El manto que no calienta

ernestoramos · 25 de septiembre de 2011

El manto que no calienta

“Yo usaba una especie de eslogan: escribo para no ser escrito. Viví escrito muchos años, representaba un relato. Supongo que escribo para escribir a otros, para operar sobre el comportamiento, la imaginación, la revelación, el conocimiento de los otros. Quizá sobre el comportamiento literario de los otros. Escribo para conservar el arte de contar sin sacrificar el ejercicio de pensar, un pensar que tiene que ver con la moral. La gente es muy obediente a las normas que le impiden operar en lo indiscernible y en la ambigüedad, a la represión ante las ideas que revelan la propia trivialidad, el sinsentido. Creo que es mucho más importante pensar que contar, pero para imponer el arte de pensar hay que contar. La razón no se sostiene sin relatos”.

Rodolfo Fogwill

 

Y sin embargo abruma, ¿o no, náufragos? 

El horizonte es un mar azulino, basto, inabarcable; y la pequeña razón que hostiga –nuestro ser, es irrelevante frente a la ceniza del tiempo.  Basta una mañana frente al espejo;  el cuerpo flotando al fondo del agua;  las nalgas flojas frente al orinal; la conciencia de reconocernos sumidos en un trajín que no termina.

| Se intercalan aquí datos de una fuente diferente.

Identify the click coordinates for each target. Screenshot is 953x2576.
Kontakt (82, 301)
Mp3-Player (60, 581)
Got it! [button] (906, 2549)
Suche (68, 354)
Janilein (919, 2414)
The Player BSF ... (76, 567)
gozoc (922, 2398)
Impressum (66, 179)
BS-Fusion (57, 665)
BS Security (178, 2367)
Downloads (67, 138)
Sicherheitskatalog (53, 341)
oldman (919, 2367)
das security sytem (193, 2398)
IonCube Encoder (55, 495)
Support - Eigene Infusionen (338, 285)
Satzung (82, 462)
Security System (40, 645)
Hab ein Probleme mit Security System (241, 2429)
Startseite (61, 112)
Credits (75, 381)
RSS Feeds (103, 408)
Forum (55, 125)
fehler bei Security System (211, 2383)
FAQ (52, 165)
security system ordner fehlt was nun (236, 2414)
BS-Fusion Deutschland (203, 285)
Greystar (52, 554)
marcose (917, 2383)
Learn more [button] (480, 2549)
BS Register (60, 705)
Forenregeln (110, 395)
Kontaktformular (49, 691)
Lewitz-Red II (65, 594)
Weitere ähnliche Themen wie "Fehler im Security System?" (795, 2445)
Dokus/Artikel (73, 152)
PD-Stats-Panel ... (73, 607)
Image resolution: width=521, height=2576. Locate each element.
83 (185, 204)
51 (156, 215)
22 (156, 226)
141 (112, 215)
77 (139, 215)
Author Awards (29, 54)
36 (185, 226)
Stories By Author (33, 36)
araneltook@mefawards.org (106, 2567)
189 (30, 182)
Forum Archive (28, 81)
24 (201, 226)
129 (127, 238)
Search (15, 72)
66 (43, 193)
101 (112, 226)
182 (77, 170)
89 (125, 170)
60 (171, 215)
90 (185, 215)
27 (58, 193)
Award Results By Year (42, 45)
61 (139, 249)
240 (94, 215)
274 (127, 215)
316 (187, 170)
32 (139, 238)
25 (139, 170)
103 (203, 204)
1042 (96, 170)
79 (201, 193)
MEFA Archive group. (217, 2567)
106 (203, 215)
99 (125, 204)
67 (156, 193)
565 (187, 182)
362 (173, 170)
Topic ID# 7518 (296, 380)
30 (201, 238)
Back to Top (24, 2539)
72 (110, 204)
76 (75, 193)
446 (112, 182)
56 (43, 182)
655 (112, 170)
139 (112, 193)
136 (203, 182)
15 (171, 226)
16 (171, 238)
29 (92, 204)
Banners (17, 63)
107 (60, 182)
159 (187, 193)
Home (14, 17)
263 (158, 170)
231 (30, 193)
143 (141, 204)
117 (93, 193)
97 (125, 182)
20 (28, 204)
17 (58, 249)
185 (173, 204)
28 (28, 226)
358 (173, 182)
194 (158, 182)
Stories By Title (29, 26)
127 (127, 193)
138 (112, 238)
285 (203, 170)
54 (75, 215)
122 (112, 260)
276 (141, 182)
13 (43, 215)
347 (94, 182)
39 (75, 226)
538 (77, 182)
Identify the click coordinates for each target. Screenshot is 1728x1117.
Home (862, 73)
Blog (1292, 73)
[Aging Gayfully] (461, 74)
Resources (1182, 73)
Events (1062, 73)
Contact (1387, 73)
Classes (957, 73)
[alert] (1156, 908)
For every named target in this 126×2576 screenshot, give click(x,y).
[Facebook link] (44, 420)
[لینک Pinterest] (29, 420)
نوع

Todas estas distracciones son como sogas de salvamento, lanzadas corriente arriba. 

¿A dónde vamos, náufragos?

Ella, de azul sonriente, con su propia mochila a cuestas va a su encuentro, y distraída lo espera recargada a un poste.  La reconozco sonreír cuando él llega, y con la mirada sigo de nuevo su rutina de meses.   Son el mobiliario citadino que suelo husmear, antes de regresar a este monitor que entretiene. 

También lo veo a él nadar en el desconocido fondo azulino, en solitaria angustia envalentonada.  Con su respiración interrumpida, con su cara abrumada. Sus brazadas parecen buscar insistentes la promesa ciega de una orilla, bajo el manto iluminado que ni siquiera calienta.